Fourth Quarter and Year End 2021 Financial Results

AVROBIO reported a net loss of $28.2 million for the fourth quarter of 2021, and a net loss of $119.1 million for the year ended 2021, as compared to a net loss of $28.1 million and a net loss of $119.7 million for the comparable periods in 2020, respectively.

Research and development expenses were $19.0 million for the fourth quarter of 2021, and $83.1 million for the year ended 2021, as compared to $19.6 million and $87.2 million for the comparable periods in 2020, respectively. These decreases were driven by decreased program development expenses, including $9.1 million in non-recurring license fees incurred in 2020, which included an $8.0 million expense related to a one-time, upfront fee paid as consideration for in-licensing the Hunter syndrome program, which were partially offset by an increase in personnel-related costs.

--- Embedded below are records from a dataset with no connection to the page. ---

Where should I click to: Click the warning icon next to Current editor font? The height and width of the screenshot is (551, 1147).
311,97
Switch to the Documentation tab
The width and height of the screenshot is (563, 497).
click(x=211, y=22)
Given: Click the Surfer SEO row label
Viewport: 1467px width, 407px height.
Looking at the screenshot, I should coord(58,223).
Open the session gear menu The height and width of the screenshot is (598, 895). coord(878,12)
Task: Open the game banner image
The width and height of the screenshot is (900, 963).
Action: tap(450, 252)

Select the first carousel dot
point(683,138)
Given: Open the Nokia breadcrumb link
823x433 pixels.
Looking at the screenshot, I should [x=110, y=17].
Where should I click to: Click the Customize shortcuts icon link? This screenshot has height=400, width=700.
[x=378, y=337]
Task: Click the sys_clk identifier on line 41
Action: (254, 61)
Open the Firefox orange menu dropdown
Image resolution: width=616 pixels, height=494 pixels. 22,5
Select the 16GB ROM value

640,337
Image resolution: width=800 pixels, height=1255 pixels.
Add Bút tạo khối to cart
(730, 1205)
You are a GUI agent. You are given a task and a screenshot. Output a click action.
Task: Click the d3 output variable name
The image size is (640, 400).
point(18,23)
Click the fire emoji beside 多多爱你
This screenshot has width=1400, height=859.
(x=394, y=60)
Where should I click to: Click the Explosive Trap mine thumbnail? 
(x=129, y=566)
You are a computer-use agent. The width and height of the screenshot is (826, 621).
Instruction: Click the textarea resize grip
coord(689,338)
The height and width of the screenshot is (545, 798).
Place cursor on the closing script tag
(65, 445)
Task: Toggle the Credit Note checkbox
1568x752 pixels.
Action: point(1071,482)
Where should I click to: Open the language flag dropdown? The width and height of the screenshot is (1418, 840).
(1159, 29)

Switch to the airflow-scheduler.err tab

General and administrative expenses were $9.0 million for the fourth quarter of 2021, and $35.7 million for the year ended 2021, as compared to $8.5 million and $33.0 million for the comparable periods in 2020, respectively. These increases were primarily due to an increase in personnel-related costs and non-cash stock-based compensation, which were partially offset by a decrease in professional fees, legal fees and facilities costs.

As of Dec. 31, 2021, AVROBIO had $189.6 million in cash and cash equivalents, as compared to $259.7 million in cash and cash equivalents as of Dec. 31, 2020. Based on the company’s current operating plan, AVROBIO expects its cash and cash equivalents as of Dec. 31, 2021 will enable the company to fund its operating expenses and capital expenditure requirements into the first quarter of 2024.